Un equipo puede buscar datos compatibles con su hipótesis y explicar las señales contrarias como excepciones. Para contrastarlo, asigna a alguien la tarea explícita de buscar evidencia que falsaría la propuesta.

4. Pensamiento de grupo

El acuerdo aparente puede ocultar dudas. También puede representar una decisión realmente compartida. Observa si existen canales seguros para objetar, si las objeciones cambian decisiones y qué ocurre después de la reunión.

5. Disponibilidad

Un evento reciente o memorable puede pesar demasiado en una decisión. Comprueba si el equipo distingue anécdotas, series de datos y escenarios posibles.

6. Exceso de confianza

La planificación puede subestimar complejidad, dependencias o desconocimiento. Revisa proyectos anteriores y compara previsiones con resultados, sin fijar un umbral universal para etiquetar al equipo.

7. Sesgo de acción

Una organización puede abrir iniciativas para sentir progreso. También puede necesitar actuar ante una ventana real. La pregunta es si cada movimiento tiene problema, usuario, responsable, evidencia y criterio de cierre.

Escenario hipotético

Imagina una empresa que mantiene una línea de negocio con resultados débiles. Varias personas dudan, pero nadie ha definido qué evidencia permitiría cerrarla.
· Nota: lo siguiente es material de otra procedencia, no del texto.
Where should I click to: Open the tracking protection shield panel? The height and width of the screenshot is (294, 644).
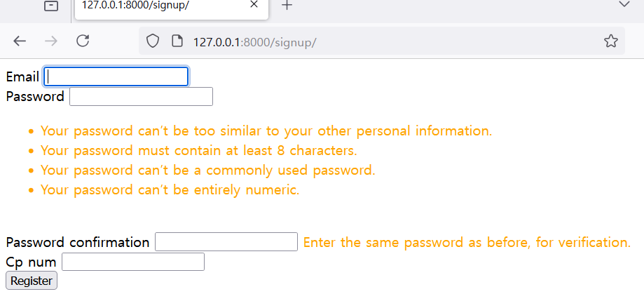click(x=153, y=41)
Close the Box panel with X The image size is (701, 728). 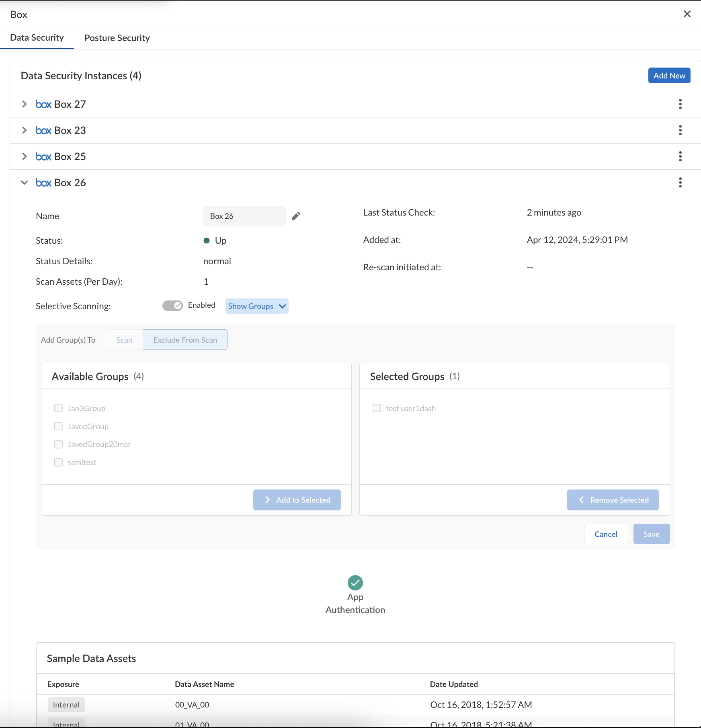tap(687, 14)
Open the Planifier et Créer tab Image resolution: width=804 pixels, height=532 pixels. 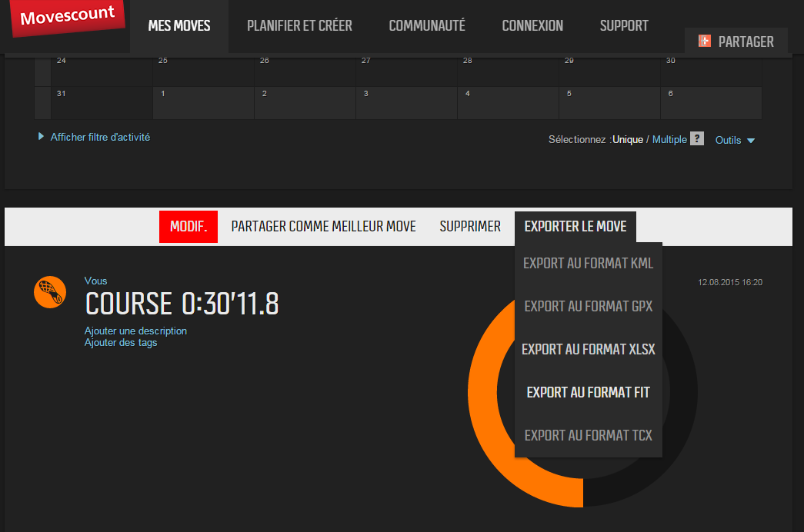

Podrían coexistir coste hundido, jerarquía, falta de alternativa o una decisión racional de esperar. El diagnóstico no debería elegir una etiqueta por intuición. Debería reconstruir la decisión, calcular recursos futuros, escuchar perspectivas y establecer un gate.

Este escenario no describe un caso BTA ni atribuye un coste económico concreto.

Cómo se amplifican los patrones

Los sesgos individuales no explican por sí solos una organización. Incentivos, poder, procesos, información y carga pueden reforzar o corregirlos.

Por ejemplo, si una propuesta del CEO no recibe objeciones, puede deberse a miedo, acuerdo, falta de preparación o ausencia de información. Solo observar la ejecución y hablar con las personas permite formular una explicación mejor.

Método de investigación

1. Reconstruye decisiones

Selecciona proyectos recientes y documenta problema, hipótesis, evidencia, alternativas, responsable, resultado y destino.

2. Separa hechos e interpretaciones

Marca qué ocurrió, qué cree cada persona que ocurrió y qué falta comprobar.

3. Busca evidencia contraria

Pregunta qué dato haría cambiar de opinión al equipo. Si no existe ninguna respuesta, la hipótesis no es falsable.

4. Observa el sistema

Revisa incentivos, autoridad, carga, acceso a información y consecuencias de discrepar.

5. Diseña una prueba

Convierte la discusión en una acción limitada que produzca evidencia externa. Define antes cómo se decidirá después.

Qué no debe hacerse

  • Etiquetar a una persona como «sesgada» para invalidar su objeción.
  • Utilizar psicología popular como argumento de autoridad.
  • Convertir una heurística en diagnóstico clínico.
  • Atribuir un coste económico sin datos de la empresa.
  • Prometer que nombrar el sesgo resolverá la conducta.

Qué salida debería dejar el trabajo

El objetivo no es eliminar sesgos. Es mejorar la calidad de una decisión concreta: hacer visibles supuestos, distribuir responsabilidad, producir evidencia y cerrar cuando corresponda.

Si una decisión importante se repite sin avanzar, puede plantearse como proyecto de investigación y construcción.